When cleaning and organizing my materials, I come across all sorts of papers I wrote in grad school. It's quite a discovery. I find things I hadn't thought about in some time, ideas I've forgotten about, concepts I came up with that I hadn't even remembered. I'm amazed at where I came up with some sentences--it's like a different person writing (my formal paper style is to write a draft early, then revise like hell day after day, so the sentences were constructed and revised over time. But they boggle me). It's become quite clear that the last two years of my life has been a complacent intellectual period (at least compared to the furor I experienced in two years of grad school). Not that I've been dormant--teaching is not an easy intellectual exercise, and I've given great attention to IDEAS as always--just not as intensely focused. I think that's changing.
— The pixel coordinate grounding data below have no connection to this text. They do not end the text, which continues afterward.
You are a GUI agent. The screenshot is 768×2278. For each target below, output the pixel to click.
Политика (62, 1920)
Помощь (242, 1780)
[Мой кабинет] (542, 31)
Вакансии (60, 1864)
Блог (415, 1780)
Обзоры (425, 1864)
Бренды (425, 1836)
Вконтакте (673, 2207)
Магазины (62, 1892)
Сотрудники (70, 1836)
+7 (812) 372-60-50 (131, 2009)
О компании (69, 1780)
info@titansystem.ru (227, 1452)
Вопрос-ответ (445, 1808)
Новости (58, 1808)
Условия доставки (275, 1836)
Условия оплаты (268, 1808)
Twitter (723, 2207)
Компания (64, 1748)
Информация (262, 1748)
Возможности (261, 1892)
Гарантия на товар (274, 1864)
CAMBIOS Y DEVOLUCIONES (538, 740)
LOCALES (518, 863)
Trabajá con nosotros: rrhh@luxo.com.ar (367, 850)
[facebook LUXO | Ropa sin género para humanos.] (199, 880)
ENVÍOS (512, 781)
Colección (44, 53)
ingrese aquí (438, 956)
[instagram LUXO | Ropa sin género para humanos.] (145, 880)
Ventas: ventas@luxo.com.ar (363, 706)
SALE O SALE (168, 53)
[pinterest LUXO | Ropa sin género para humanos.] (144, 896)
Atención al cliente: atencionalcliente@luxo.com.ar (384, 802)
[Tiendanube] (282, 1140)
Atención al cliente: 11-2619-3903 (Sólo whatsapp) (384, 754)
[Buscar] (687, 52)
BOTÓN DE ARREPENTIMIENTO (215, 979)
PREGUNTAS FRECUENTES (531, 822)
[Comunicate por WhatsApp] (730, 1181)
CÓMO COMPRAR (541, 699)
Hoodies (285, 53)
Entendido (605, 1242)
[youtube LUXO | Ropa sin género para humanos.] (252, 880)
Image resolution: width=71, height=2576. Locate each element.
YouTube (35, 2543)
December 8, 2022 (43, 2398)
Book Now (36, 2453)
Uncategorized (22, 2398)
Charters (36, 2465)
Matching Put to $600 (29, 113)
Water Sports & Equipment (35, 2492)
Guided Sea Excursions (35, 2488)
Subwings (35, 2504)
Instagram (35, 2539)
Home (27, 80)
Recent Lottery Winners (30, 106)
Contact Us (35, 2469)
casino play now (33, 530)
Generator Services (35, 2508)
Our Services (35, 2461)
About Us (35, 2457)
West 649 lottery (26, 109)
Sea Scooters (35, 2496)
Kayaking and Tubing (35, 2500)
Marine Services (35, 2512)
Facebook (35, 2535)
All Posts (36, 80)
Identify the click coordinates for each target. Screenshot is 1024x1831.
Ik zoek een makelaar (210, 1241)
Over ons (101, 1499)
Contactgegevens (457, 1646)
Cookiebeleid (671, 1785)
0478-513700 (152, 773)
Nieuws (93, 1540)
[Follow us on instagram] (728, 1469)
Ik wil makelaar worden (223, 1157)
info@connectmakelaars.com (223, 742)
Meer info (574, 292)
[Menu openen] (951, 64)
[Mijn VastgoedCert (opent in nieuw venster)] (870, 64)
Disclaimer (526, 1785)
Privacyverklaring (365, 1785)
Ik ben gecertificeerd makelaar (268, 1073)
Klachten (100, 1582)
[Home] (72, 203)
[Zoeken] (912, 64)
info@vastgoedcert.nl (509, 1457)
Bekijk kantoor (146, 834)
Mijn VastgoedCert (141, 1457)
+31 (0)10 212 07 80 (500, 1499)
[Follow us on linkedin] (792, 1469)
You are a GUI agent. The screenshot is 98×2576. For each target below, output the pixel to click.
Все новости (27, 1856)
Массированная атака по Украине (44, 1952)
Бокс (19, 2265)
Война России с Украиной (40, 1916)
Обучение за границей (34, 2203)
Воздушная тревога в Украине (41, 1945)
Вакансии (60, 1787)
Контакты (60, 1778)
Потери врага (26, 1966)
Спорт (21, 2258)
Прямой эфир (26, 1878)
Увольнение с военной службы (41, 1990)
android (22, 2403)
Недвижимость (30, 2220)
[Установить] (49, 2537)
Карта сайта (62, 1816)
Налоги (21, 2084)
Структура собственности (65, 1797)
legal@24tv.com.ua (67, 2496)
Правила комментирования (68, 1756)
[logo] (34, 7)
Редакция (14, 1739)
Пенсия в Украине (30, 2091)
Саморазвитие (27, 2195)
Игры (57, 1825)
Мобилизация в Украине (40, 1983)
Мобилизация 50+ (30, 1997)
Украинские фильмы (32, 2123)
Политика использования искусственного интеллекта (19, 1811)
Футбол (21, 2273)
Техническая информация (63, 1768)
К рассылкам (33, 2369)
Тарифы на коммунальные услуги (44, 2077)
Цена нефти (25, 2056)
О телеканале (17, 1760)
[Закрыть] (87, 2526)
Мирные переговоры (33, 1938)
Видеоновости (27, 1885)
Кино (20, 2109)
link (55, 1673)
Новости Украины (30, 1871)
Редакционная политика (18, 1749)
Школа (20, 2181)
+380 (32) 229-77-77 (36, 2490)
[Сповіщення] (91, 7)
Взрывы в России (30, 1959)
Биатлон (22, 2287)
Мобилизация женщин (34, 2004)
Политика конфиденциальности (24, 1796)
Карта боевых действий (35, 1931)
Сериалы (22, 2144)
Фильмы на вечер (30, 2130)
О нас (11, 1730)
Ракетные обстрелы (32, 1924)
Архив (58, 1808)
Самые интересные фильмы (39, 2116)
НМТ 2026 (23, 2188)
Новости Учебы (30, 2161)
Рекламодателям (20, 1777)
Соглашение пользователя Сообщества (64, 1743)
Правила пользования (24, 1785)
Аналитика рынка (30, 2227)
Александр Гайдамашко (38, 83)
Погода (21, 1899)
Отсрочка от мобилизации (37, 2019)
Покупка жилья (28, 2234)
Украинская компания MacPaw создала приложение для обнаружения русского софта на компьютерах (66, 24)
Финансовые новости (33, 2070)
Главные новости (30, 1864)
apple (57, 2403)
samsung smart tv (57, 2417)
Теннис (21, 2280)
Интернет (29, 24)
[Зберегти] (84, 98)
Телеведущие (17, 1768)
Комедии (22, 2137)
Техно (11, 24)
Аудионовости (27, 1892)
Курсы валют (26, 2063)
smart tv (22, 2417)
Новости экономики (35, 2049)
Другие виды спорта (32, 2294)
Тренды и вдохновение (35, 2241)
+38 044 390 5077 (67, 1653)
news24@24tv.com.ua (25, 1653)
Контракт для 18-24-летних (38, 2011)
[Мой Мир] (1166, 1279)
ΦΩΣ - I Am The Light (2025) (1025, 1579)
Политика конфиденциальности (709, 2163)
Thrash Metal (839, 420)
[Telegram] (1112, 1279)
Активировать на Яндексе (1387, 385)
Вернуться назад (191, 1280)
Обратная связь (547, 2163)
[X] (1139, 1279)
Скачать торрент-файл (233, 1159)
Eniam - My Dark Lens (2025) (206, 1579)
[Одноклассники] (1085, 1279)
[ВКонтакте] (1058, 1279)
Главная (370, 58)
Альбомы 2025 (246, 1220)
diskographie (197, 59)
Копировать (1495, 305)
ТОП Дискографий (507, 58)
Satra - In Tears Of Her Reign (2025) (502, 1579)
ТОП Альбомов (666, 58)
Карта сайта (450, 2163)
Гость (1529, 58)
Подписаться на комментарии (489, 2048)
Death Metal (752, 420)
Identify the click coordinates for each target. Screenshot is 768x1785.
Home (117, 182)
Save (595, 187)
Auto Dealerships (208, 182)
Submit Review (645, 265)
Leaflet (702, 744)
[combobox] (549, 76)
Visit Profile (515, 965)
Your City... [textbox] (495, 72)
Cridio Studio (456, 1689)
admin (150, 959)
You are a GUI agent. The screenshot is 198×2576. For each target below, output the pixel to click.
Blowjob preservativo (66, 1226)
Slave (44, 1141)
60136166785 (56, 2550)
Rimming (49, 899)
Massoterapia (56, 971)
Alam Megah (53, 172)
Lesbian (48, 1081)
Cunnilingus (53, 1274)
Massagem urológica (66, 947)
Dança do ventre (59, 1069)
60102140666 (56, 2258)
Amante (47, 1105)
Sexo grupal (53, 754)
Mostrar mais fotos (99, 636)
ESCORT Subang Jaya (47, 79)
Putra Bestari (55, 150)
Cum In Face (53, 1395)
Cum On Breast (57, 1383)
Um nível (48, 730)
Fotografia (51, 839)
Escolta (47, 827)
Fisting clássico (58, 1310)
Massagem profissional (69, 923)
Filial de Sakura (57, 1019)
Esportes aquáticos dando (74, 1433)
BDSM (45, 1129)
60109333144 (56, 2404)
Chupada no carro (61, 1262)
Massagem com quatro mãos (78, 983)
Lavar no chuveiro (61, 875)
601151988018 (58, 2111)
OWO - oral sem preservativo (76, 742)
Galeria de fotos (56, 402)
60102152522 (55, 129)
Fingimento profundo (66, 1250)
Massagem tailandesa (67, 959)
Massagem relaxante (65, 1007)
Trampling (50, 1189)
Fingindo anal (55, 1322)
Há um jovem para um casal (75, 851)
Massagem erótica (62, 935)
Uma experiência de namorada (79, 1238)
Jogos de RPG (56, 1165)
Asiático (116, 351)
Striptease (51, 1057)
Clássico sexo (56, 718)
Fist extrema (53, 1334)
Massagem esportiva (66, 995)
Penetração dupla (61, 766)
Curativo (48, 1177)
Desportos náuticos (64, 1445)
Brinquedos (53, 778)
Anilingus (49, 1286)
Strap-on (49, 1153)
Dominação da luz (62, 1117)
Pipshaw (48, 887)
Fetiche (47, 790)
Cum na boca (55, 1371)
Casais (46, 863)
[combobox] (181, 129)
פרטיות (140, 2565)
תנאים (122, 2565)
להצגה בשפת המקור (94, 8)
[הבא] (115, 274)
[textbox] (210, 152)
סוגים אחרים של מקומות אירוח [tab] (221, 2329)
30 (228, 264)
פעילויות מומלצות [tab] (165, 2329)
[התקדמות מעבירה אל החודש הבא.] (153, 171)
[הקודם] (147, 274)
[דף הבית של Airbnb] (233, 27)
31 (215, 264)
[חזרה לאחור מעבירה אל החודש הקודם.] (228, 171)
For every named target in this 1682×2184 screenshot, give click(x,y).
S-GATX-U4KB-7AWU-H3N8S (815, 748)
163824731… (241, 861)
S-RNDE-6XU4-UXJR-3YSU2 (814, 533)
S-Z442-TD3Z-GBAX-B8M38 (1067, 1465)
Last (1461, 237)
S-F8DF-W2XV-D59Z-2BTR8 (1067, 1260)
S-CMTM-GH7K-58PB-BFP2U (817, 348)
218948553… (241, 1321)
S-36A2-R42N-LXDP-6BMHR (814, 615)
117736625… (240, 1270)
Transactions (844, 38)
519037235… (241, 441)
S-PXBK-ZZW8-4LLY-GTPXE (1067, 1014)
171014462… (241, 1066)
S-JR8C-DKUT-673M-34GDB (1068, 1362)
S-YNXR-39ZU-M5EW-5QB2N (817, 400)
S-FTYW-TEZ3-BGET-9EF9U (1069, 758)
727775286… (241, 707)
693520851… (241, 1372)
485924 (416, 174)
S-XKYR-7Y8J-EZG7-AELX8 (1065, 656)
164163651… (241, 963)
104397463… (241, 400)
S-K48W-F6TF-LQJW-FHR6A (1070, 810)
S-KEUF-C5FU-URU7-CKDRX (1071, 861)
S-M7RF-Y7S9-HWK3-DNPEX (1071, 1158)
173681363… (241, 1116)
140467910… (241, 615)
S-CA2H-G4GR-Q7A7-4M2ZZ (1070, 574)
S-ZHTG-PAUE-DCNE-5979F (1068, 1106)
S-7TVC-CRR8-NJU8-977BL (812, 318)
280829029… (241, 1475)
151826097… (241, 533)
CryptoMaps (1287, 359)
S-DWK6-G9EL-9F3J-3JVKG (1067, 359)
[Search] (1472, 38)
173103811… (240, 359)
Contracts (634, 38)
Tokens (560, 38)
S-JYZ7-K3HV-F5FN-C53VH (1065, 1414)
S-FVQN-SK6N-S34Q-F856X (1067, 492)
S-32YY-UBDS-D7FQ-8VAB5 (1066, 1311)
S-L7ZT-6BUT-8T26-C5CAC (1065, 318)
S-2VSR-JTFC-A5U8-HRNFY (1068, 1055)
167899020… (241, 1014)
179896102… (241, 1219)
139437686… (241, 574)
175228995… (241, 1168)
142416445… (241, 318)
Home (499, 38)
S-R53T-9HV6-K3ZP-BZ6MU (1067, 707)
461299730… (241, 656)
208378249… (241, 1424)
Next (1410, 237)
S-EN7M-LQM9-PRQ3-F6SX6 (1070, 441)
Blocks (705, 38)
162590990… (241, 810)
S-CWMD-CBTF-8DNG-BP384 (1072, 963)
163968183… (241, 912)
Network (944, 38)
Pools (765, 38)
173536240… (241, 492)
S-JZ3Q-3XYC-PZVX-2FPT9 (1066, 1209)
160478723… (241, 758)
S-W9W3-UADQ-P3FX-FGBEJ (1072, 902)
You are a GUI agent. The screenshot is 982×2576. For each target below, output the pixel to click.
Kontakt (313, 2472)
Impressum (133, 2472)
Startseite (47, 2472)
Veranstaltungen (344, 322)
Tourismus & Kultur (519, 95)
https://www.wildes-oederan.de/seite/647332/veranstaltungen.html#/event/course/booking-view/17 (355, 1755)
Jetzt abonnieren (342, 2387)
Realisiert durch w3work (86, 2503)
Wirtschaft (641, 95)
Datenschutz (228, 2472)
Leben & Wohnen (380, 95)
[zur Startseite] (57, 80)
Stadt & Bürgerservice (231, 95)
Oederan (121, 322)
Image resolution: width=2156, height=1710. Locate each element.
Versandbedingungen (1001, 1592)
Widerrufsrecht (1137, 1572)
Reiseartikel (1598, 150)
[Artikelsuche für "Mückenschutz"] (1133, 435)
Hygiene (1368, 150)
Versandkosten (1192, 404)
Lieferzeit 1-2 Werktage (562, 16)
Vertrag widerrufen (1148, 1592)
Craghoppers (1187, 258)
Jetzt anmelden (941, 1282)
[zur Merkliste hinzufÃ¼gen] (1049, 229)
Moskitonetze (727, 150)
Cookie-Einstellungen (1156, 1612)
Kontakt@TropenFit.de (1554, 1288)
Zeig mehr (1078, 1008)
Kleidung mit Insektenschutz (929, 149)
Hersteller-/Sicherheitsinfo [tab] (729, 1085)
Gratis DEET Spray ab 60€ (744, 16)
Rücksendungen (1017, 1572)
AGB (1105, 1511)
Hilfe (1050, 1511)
Looking through my notes I come across papers I wrote for Dr. Buschen's history classes, and I still have the notebooks filled with extensive notes on his lectures (I took such intense notes, I think, because I suspected I would want them in the future). Dr. Buschen was an inspiration to me--in his classes on the Middle Ages, the Renaissance, and the Reformation, he convinced me that a life lived for ideas is a worthwhile life.
I'm in the middle of Bainton's Luther biography Here I Stand, and I've found an unexpected parallel: Fowles' The French Lieutenant's Woman. Both writers occasionally step in to remind their twentieth-century readers that their minds don't work the way peoples' minds did at different periods in the past, and tries to allow us to think the way those in the 16th and 19th centuries, respectively, might.
History is rich with ideas. I'm hoping this summer to read a biography of Frederick the Wise, who seems still an enigmantic figure in the story of the Reformation.